Un Apache au pied marin

L'hélicoptère Apache n'est pas un habitué des ponts d'envol des navires. L'US Army a parfois déployé l'AH-64 à titre exceptionnel sur des bâtiments de l'US Navy. Mais pour les opérations amphibies ou aéronavales, les forces américaines privilégient le Cobra du corps des Marines.

La Grande Bretagne, elle emploie ses Apache depuis les bâtiments de la Royal Navy. C'est à partir du porte hélicoptère "HMS Ocean" que les Apache de la Royal Army ont conduit leurs raids en Libye en 2011. Mais c'est le seul exemple d'embarquement durable de l'Apache (Les Pays Bas ont également expérimenté l'embarquement de l'Apache sur leurs navires amphibies).

Si l'Apache est aussi peu employé par les américains depuis des plateformes navales, c'est que l'appareil n'a pas été initialement conçu pour ça. Le milieu marin est exigeant pour les machines et souvent facteur de corrosion. L'Apache est particulièrement fragile face aux conditions particulières liées au milieu maritime. Les senseurs de l'Apache n'ont pas non plus été conçus pour le milieu maritime.

Pour corriger cette faiblesse, Boeing va lancer un programme d'adaptation des AH-64E Apache. L'appareil devrait être capable d'embarquer de façon permanente sur les bâtiments de l'US Navy et sera doté de capacités anti navires.
Les travaux d'adaptation concerneront le radar de l'appareil qui sera doté de capacités d'intervention en milieu maritime. Le radar devra être capable de détecter des pistes de petite taille.  L'Apache sera également doté de la Liaison 16 afin de pouvoir échanger des données avec les navires et les aéronefs de l'US Navy. Aucune information n'a été donnée concernant une éventuelle adaptation de la cellule des appareils. Les premiers essais de la nouvelle version navale de l'AH-64E devraient débuter en 2017.

L'adaptation de l'Apache correspond à un besoin croissant de capacités pour lutter contre les embarcations de faible dimension. Depuis plusieurs années, l'US Navy développe des systèmes capables de contrer des embarcations rapides pouvant attaquer "en meute" ses bâtiments. L'Iran développe ce type de tactique. Les bâtiments occidentaux traversant le détroit d'Ormuz sont d'ailleurs régulièrement confrontés aux provocations des embarcations légères des "gardiens de la Révolution".
Petites, ces embarcations sont difficiles à détecter et l'armement lourd des bâtiments de l'US Navy (Missile anti navires, canons de 127 mm …) est mal adapté à ce type de menaces. L'armement plus léger (Phalanx, canon de 25 mm, mitrailleuses) peut être saturé par le nombre d'embarcations.
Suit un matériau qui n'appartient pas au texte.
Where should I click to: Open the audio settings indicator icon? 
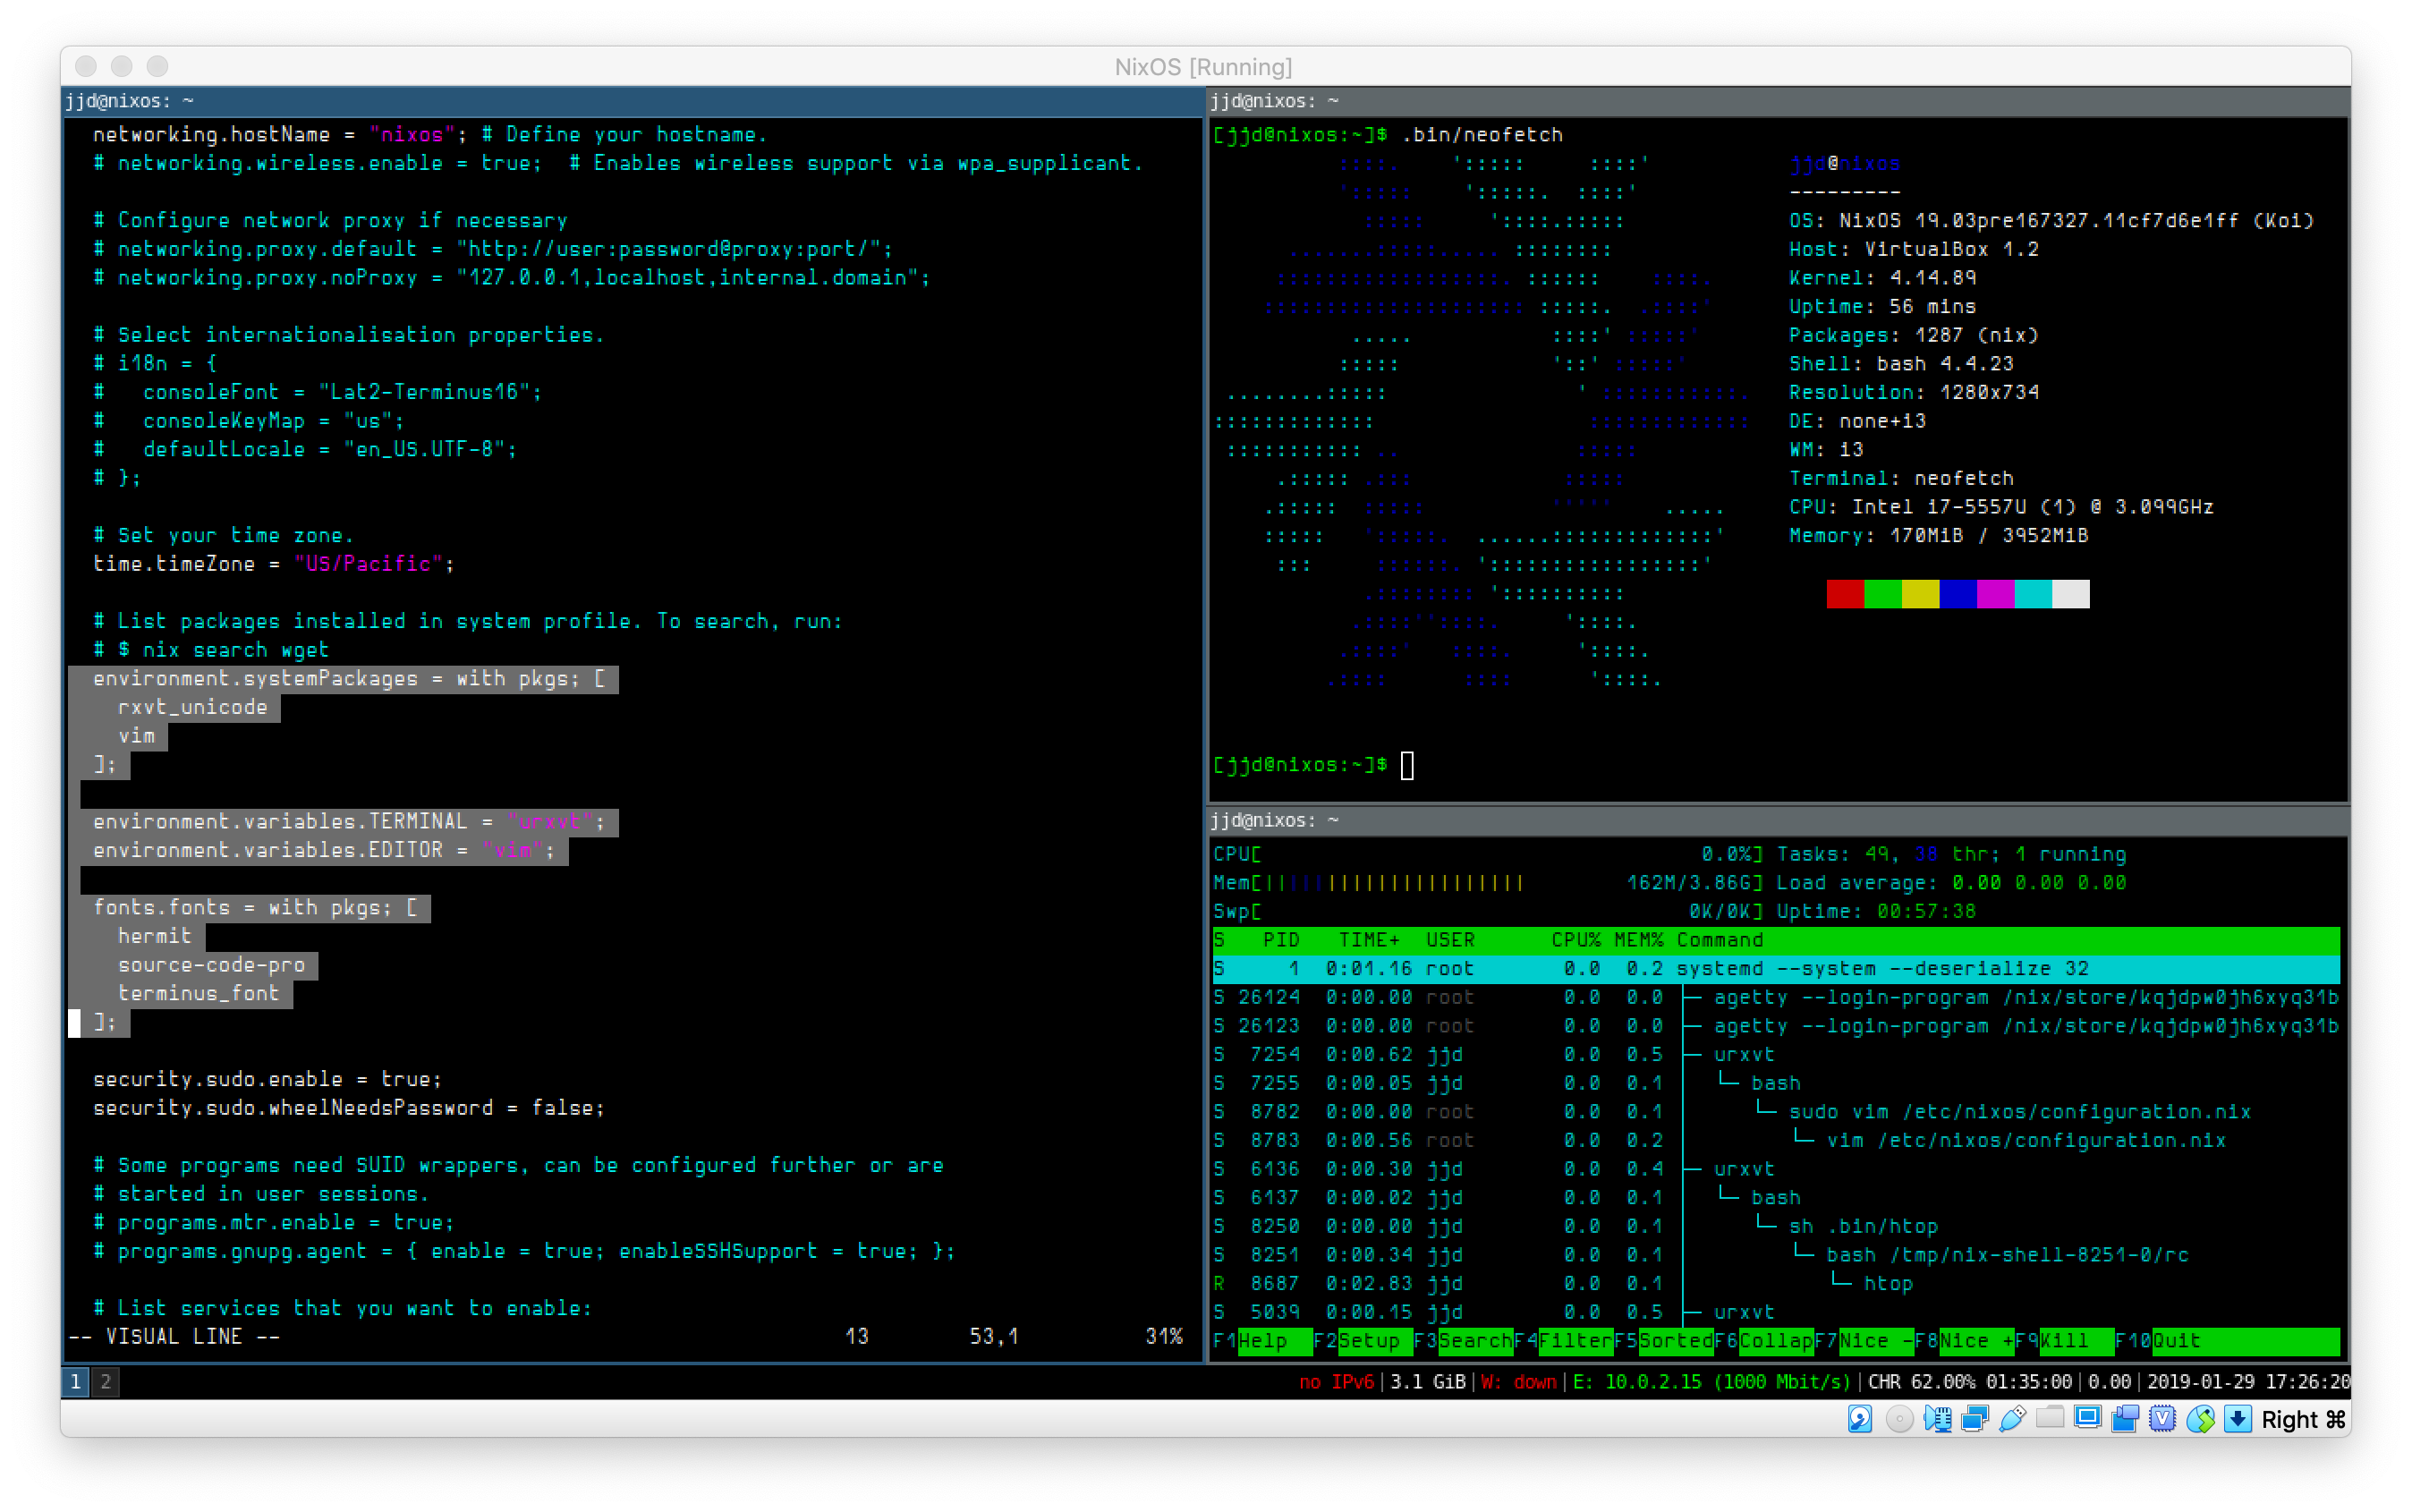coord(1937,1418)
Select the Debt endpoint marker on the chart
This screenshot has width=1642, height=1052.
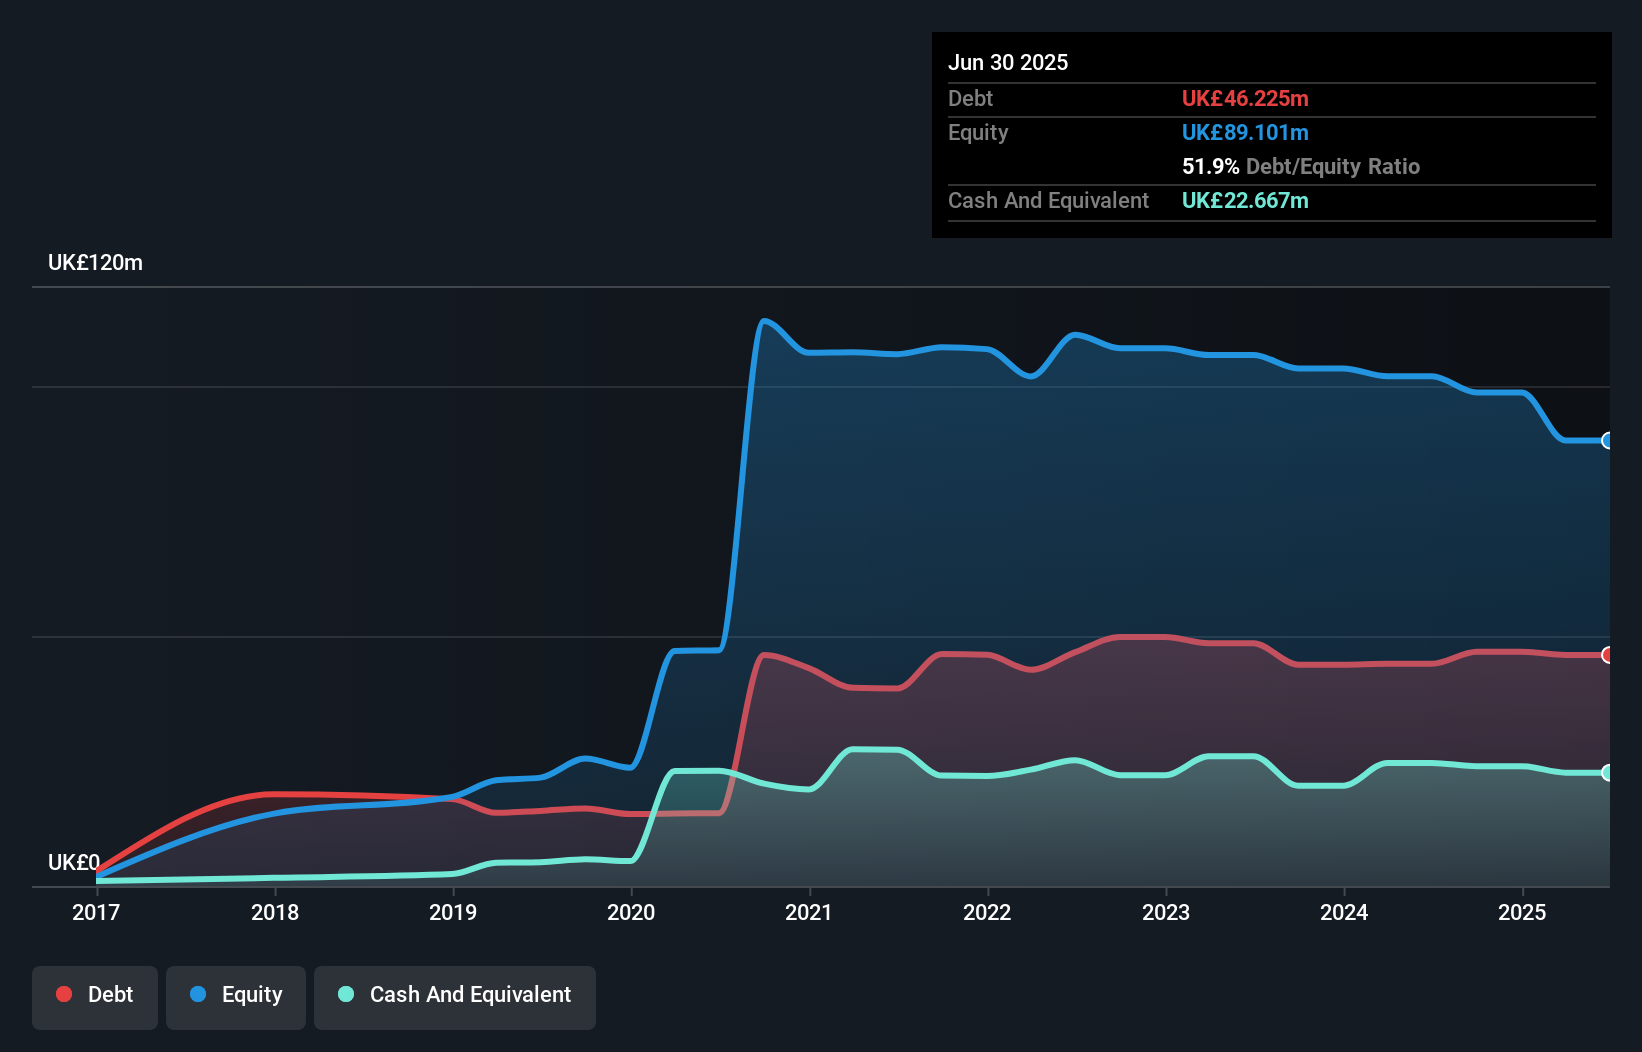1606,656
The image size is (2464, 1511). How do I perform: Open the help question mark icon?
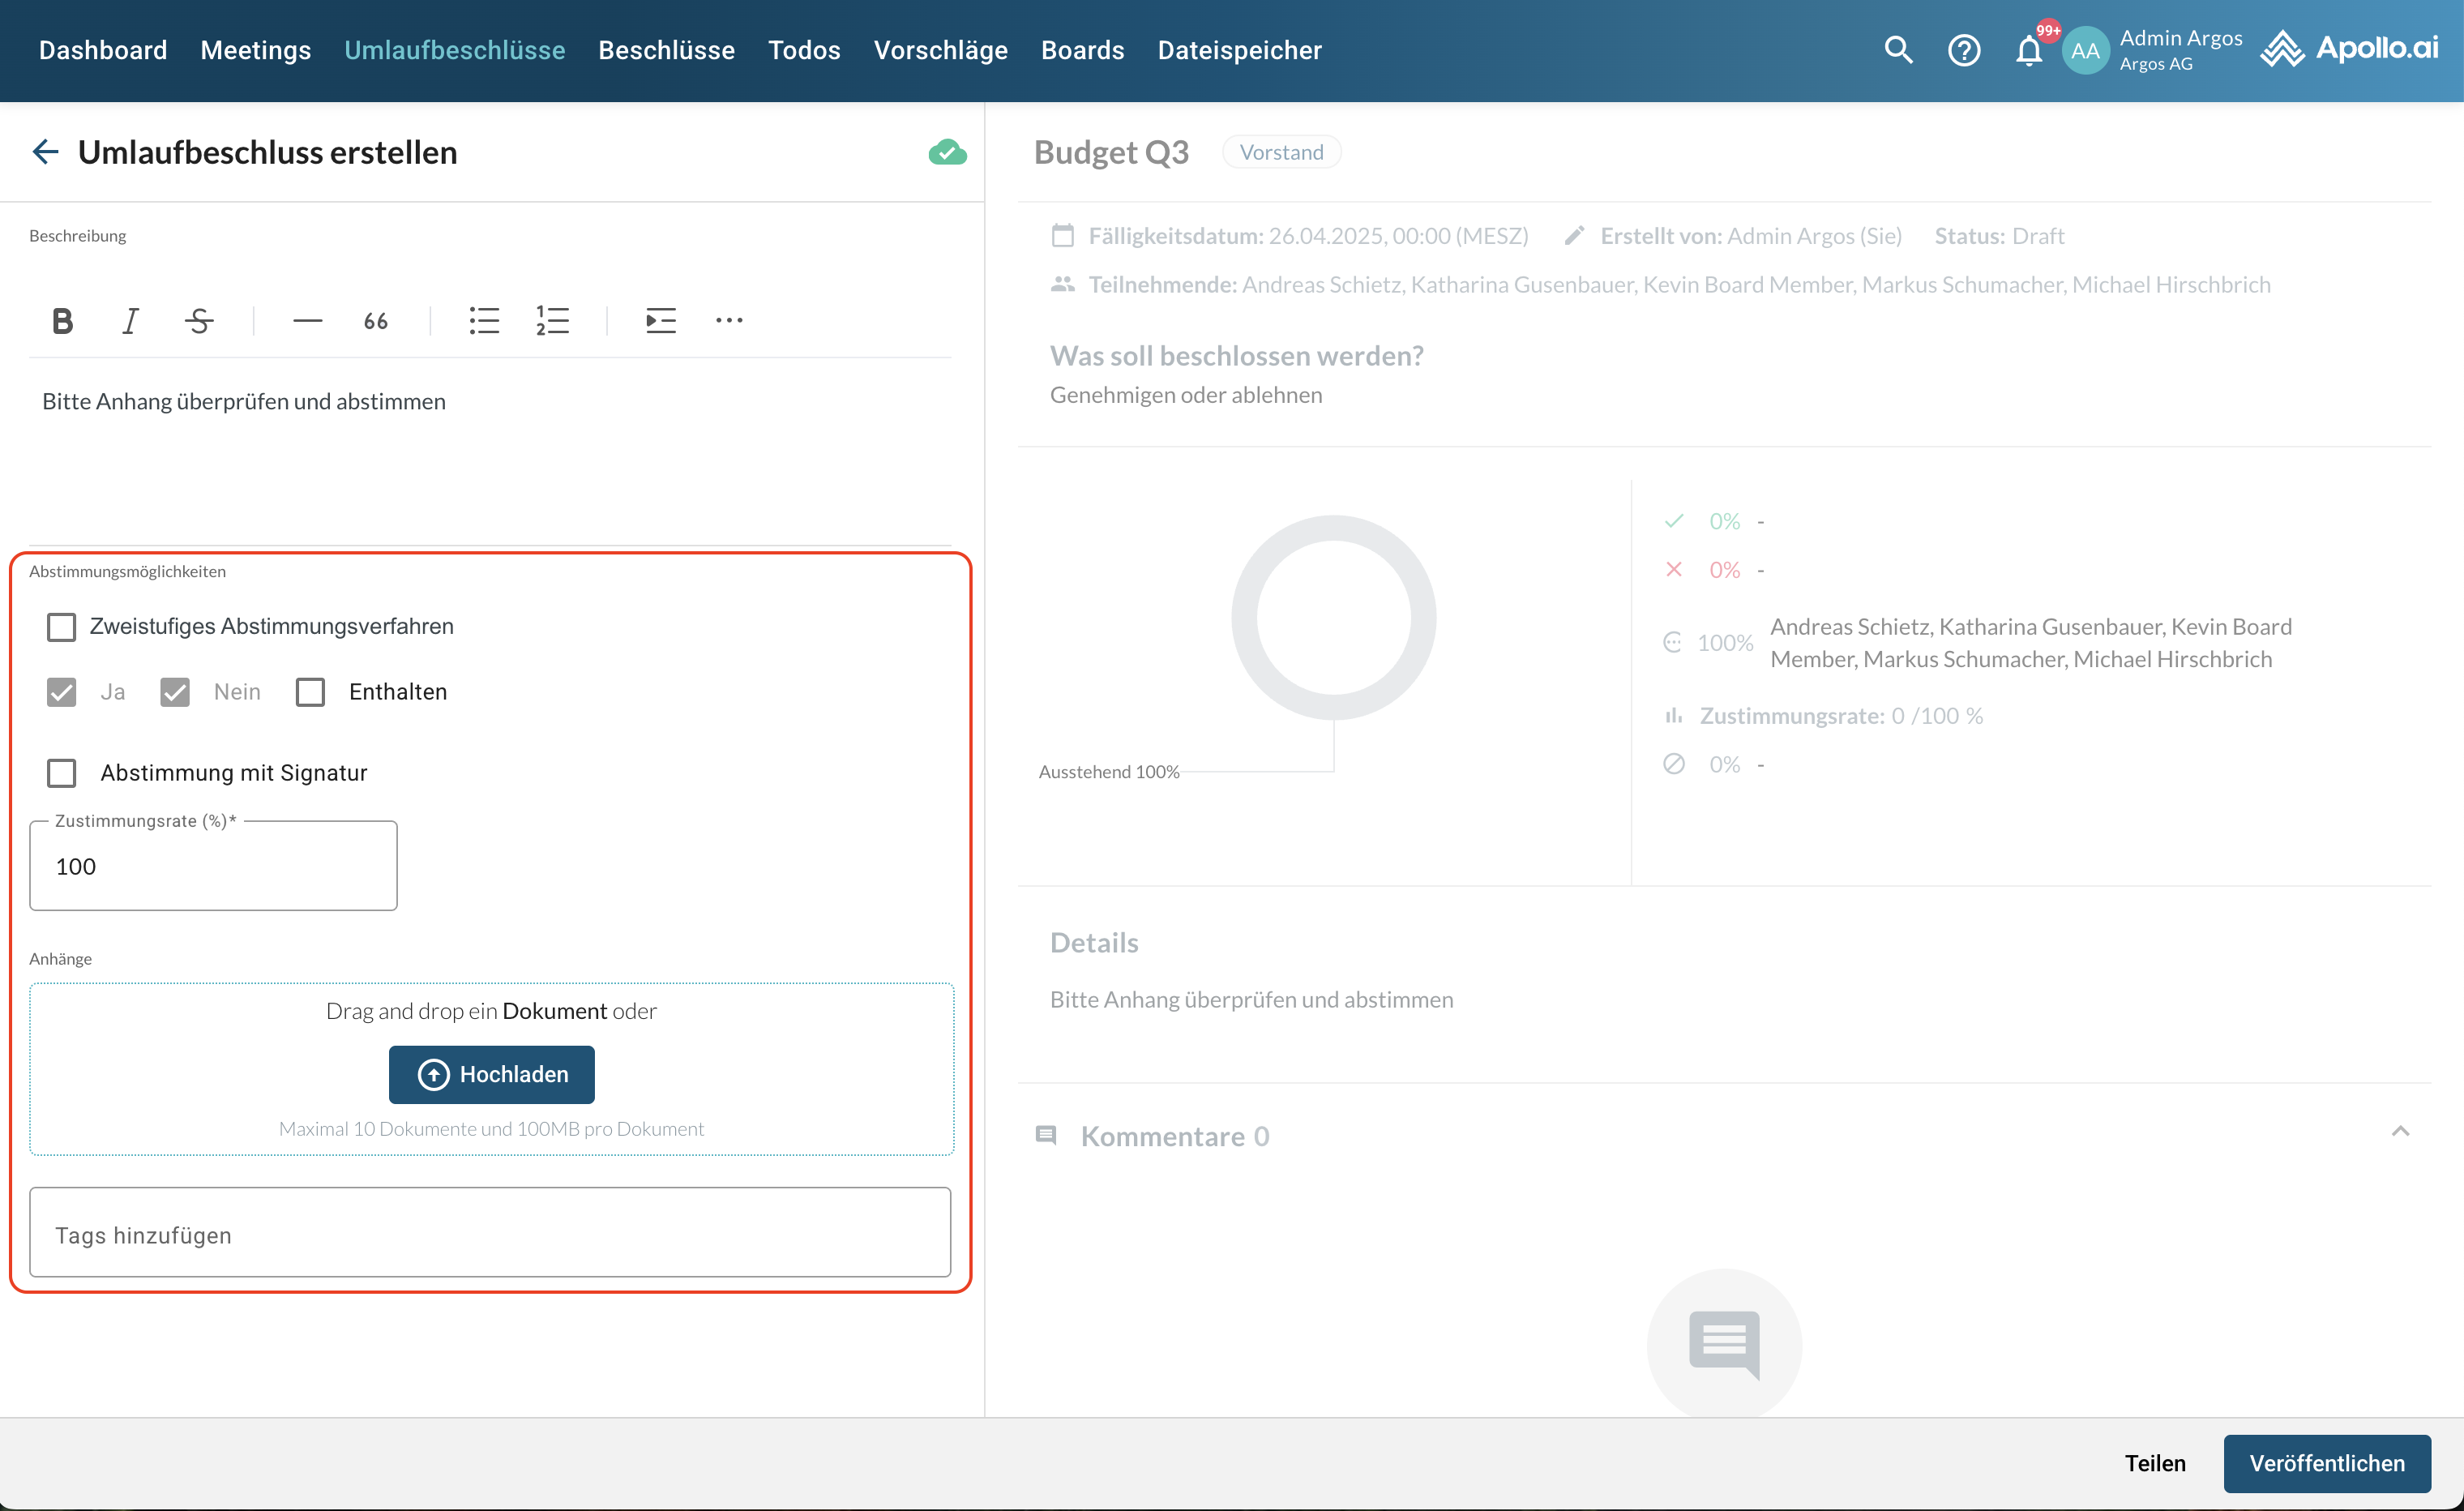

Avec son canon de 30 mm (peu précis mais efficace en tir de saturation), ses roquettes et ses missiles Hellfire, l'Apache pourrait être bien adapté pour contrer cette menace.

L'adaptation de l'Apache témoigne également de la nouvelle stratégie américaine orientée sur la zone Asie Pacifique et ses archipels. Les théâtres d'opérations envisagés pour l'avenir devraient donc être plus "humides".

Enfin les AH-1Z Cobra actuellement embarqués sur les bâtiments amphibies de l'US Navy pourraient être retirés du service dans les années 2020 alors que la carrière de l'Apache devrait se poursuivre jusqu'en 2050. L'indien pourra donc prendre le relai du vénérable Cobra.